Embeddings
An embedding is a vector of floating-point numbers. The distance between two vectors measures their relatedness. A small distance suggests high relatedness whereas a large distances suggest low relatedness.
Compass provides access to the embedding model, Embeddings 3 Large.
Embedding is used for:
- Clustering: text strings are grouped by their similarity.
- Search: results are ranked based on the relevancy of the query strings.
- Classification: text strings are classified based on similarity with the label.
- Recommendations: items with related text strings are recommended.
- Anomaly detection: outliers with little relatedness are identified.

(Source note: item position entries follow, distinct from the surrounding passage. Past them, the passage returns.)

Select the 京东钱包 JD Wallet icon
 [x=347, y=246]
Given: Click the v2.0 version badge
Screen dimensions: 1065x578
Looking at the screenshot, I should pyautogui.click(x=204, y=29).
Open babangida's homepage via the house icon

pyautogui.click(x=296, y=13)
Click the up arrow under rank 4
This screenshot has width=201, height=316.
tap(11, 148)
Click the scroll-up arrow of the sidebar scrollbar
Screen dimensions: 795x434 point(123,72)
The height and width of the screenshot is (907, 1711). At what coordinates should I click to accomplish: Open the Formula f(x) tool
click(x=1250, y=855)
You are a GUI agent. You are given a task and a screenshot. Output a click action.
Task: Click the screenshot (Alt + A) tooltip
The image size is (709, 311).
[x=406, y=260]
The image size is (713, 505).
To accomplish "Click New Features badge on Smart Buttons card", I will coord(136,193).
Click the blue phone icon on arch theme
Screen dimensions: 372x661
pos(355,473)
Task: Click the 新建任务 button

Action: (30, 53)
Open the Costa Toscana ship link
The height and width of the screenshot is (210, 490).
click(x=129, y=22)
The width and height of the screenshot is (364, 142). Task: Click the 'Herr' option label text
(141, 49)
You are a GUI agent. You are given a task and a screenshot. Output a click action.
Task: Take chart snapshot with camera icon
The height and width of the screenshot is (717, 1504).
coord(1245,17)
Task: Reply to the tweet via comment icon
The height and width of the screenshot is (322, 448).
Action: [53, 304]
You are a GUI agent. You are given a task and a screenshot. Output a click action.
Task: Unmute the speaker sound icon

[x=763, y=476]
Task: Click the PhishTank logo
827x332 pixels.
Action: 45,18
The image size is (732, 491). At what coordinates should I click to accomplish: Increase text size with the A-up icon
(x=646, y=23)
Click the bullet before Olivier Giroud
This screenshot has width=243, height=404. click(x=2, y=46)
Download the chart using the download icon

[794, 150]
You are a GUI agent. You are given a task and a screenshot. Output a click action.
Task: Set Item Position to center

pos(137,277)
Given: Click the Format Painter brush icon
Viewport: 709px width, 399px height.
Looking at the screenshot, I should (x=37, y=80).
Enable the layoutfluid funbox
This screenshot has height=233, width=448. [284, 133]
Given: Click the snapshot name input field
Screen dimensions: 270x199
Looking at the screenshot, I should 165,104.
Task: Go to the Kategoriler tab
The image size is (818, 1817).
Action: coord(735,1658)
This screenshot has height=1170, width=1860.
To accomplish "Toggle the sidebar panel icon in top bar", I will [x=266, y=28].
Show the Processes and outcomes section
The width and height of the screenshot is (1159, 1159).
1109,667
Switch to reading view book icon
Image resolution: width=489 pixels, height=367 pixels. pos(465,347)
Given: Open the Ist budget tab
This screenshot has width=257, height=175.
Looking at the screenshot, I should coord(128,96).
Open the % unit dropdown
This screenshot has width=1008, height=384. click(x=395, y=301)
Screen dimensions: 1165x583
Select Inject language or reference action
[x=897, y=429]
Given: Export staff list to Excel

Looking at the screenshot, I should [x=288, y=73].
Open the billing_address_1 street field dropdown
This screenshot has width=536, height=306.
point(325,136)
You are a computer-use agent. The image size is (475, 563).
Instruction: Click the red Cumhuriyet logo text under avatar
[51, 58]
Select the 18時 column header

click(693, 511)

- Diversity measurement: analyzes similarity distributions.
To get an embedding, send a text string to embedding models. Learn more about embedding API endpoints by referring to our API reference documentation.
The response contains an embedding with a list of floating point numbers you can extract, save in the vector database, and use for various use cases. Some of them are described above.
{
"input": "hi",
"model": "text-embedding-3-large"
}
The response will contain an embedding vector with some additional metadata.
{
"object": "list",
"data": [
{
"object": "embedding",
"index": 0,
"embedding": [
-0.006654263,
0.0054927324,
-0.0018895327,
....(3072 floats total for text-embedding-3-large)
]
}
],
"model": "text-embedding-3-large",
"usage": {
"prompt_tokens": 1,
"total_tokens": 1
}
}
By default, the length of the embedding vector is 3072 for text-embedding-3-large. Users can reduce the dimensions by passing the dimension parameter without the embedding losing its concept representing properties.